> [REQUIRED ACTION 1]:
Transcribe the passage from the career profile of Jill Allen, starting at "It might feel" and ending at "work in Switzerland.".
> [REQUIRED ACTION 2]:
Go on with the profile of Jill Allen's career at CSL, picking up after its final sentence.

> [PASSAGE TO READ]:
* * *

Should you or shouldn’t you take on a new role at work?
It might feel safer to stay put, but CSL’s Jill Allen recommends an open mind. She made some key moves in her career of more than 20 years with CSL, where she now heads bulk manufacturing at the Broadmeadows facility in Australia. She attended Melbourne University in Australia and joined CSL after studying chemical engineering and science, majoring in virology and microbiology, and receiving a master’s degree in engineering. Later, with the assistance of CSL, she completed a Master’s in Business Administration.
Allen started as a project engineer at the Broadmeadows manufacturing facility. CSL is a global biotech company that makes medicines for people with rare and serious diseases, as well as being one of the world’s leading providers of influenza vaccines. Three years in with CSL, Allen took an opportunity to work in Switzerland.
“It was an incredible opportunity to see another country and different approaches to work and life,” she said.
When her project wound up, Allen transitioned from Engineering into Regulatory Affairs, a completely different function. A few years later, she returned to Australia first to Regulatory Affairs and then to Quality, taking on new responsibilities for product safety and compliance and more people management responsibilities.
“From there, I’d done Engineering, Regulatory Affairs, Quality, and thought, ‘what’s next’? The next strategic step was to move to Manufacturing, because ultimately, CSL is a pharmaceutical manufacturer,” Allen said. “That’s an overarching theme for the past 20 years – there’s not a day that goes by that I don’t learn something new.”

* * *

> [DATA]:
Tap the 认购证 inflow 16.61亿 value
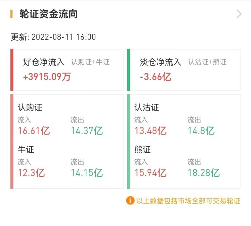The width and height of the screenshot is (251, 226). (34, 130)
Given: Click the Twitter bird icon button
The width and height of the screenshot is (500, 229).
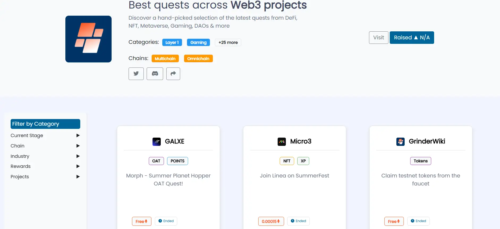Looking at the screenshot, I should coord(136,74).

* * *

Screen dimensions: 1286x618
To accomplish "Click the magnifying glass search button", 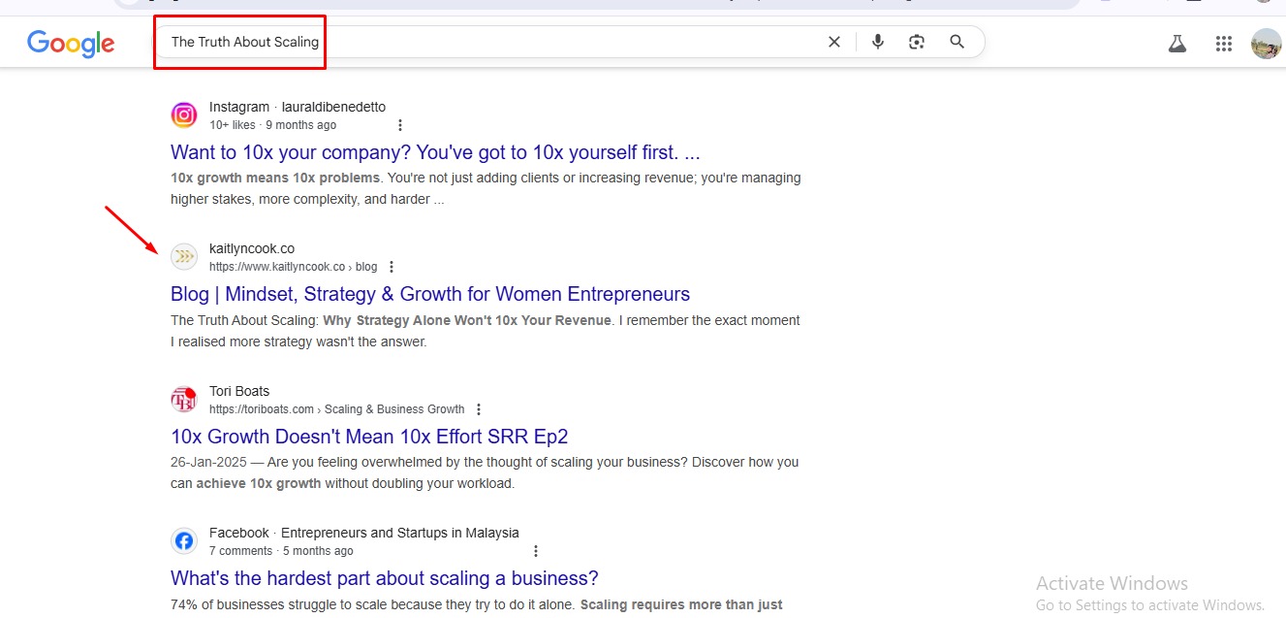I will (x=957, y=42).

* * *

> [FINAL ANSWER 1]:
It might feel safer to stay put, but CSL’s Jill Allen recommends an open mind. She made some key moves in her career of more than 20 years with CSL, where she now heads bulk manufacturing at the Broadmeadows facility in Australia. She attended Melbourne University in Australia and joined CSL after studying chemical engineering and science, majoring in virology and microbiology, and receiving a master’s degree in engineering. Later, with the assistance of CSL, she completed a Master’s in Business Administration.
Allen started as a project engineer at the Broadmeadows manufacturing facility. CSL is a global biotech company that makes medicines for people with rare and serious diseases, as well as being one of the world’s leading providers of influenza vaccines. Three years in with CSL, Allen took an opportunity to work in Switzerland.

> [FINAL ANSWER 2]:
Here are Allen’s five tips for staying open to new career challenges:
- Try the 60-40 rule. Allen has taken this brave approach to career advancement. She’ll leap into a new role if she has experience in 60% of the role’s requirements. Conversations with other women, including mentors, helped her be more brave and more confident, she said.
- Think about the future. “Think about where you want to be in five to seven years’ time and ask whether what you’re doing now is setting yourself up for that.”
- Keep your options open. When considering subsequent roles, choose a move that broadens your options rather than narrows them, Allen said. Avoid the trap of being an incredible subject matter expert with limited options.
- Take risks and challenge yourself. “I look for interesting challenges,” Allen said. “When I think about what I do and don’t know, I consider soft skills as well as technical.”
- Help others reach their potential. “Other women gave me guidance and confidence, and they opened my eyes to things I hadn’t thought of before. Now it’s starting to flip the other way and I thoroughly enjoy having a number of people I mentor,” Allen said.